### Record excerpts
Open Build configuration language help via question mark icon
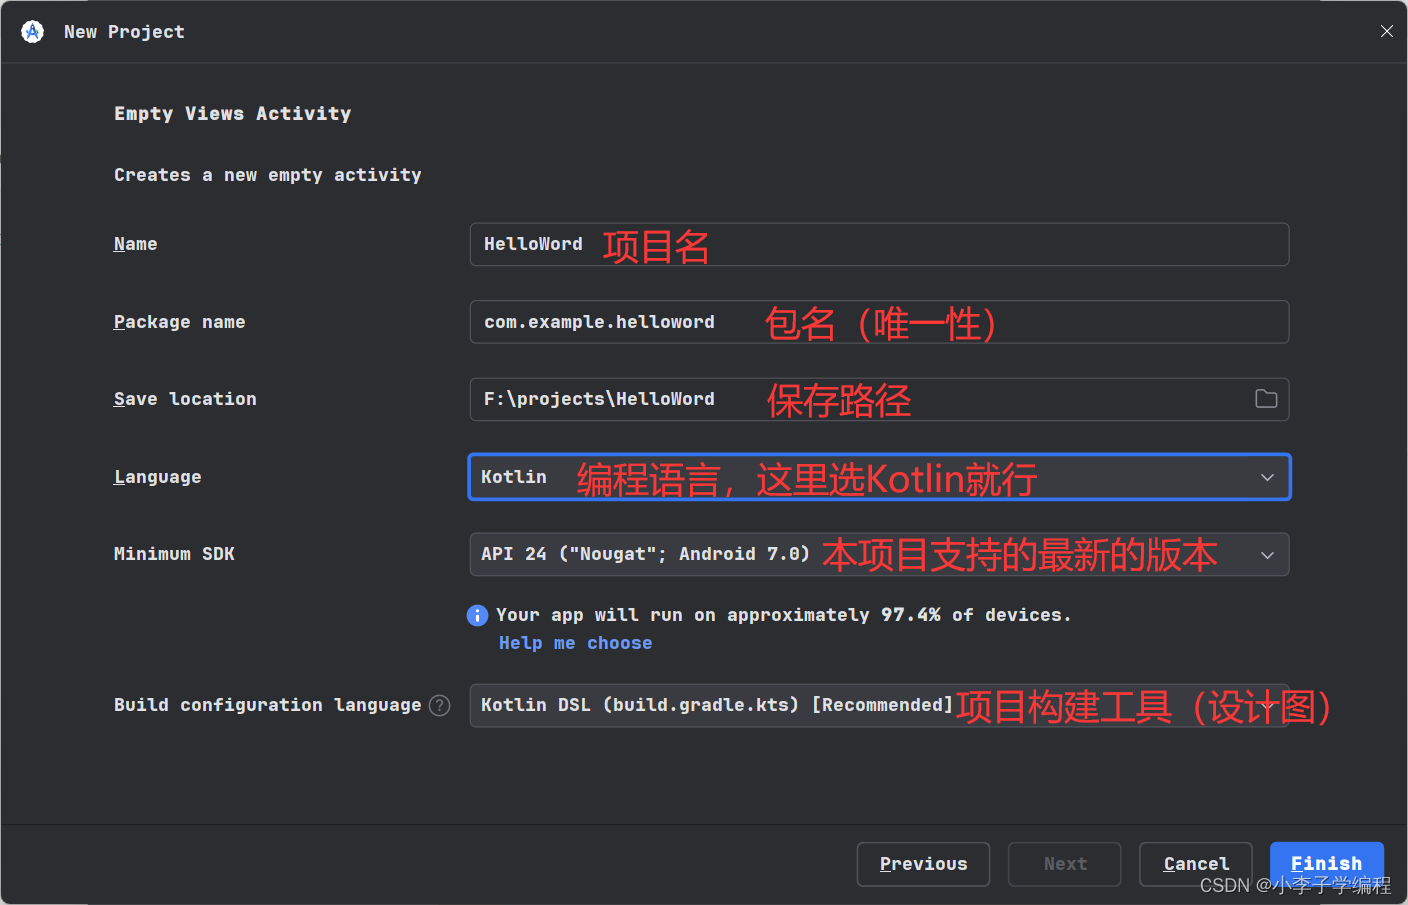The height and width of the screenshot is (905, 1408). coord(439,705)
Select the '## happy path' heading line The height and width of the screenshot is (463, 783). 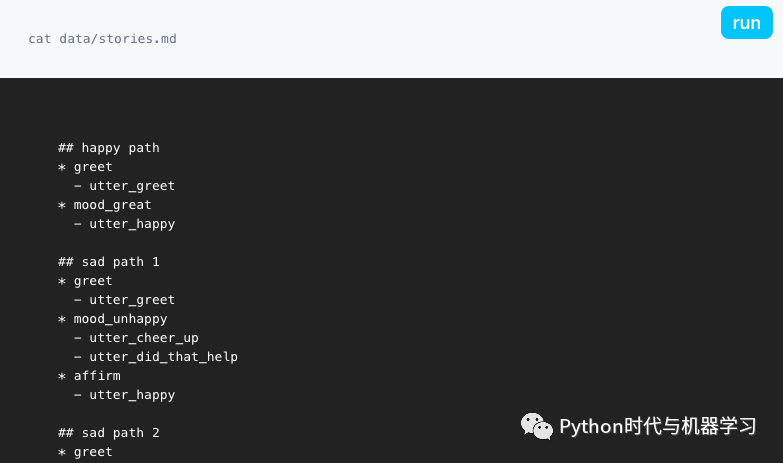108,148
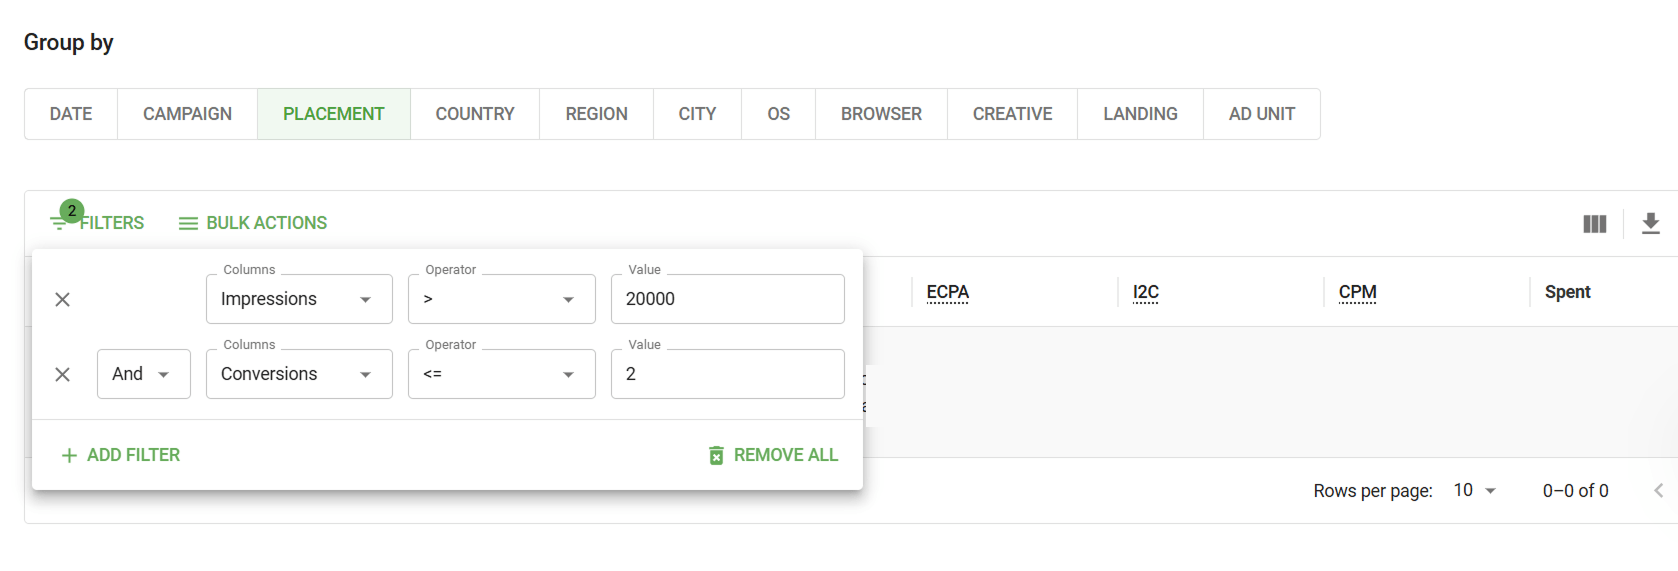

--

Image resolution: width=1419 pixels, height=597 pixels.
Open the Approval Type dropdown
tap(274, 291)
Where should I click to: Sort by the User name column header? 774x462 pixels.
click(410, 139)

### Exercise prompt
Render the lines above, from the line containing "Image resolution: width=1419" up to and including the line containing "click(410, 139)", as a Markdown table with the columns Row and Line, numbering each row and leaving out any blank lines.

### Solution to this problem
| Row | Line |
|---|---|
| 1 | Image resolution: width=1419 pixels, height=597 pixels. |
| 2 | Open the Approval Type dropdown |
| 3 | tap(274, 291) |
| 4 | Where should I click to: Sort by the User name column header? 774x462 pixels. |
| 5 | click(410, 139) |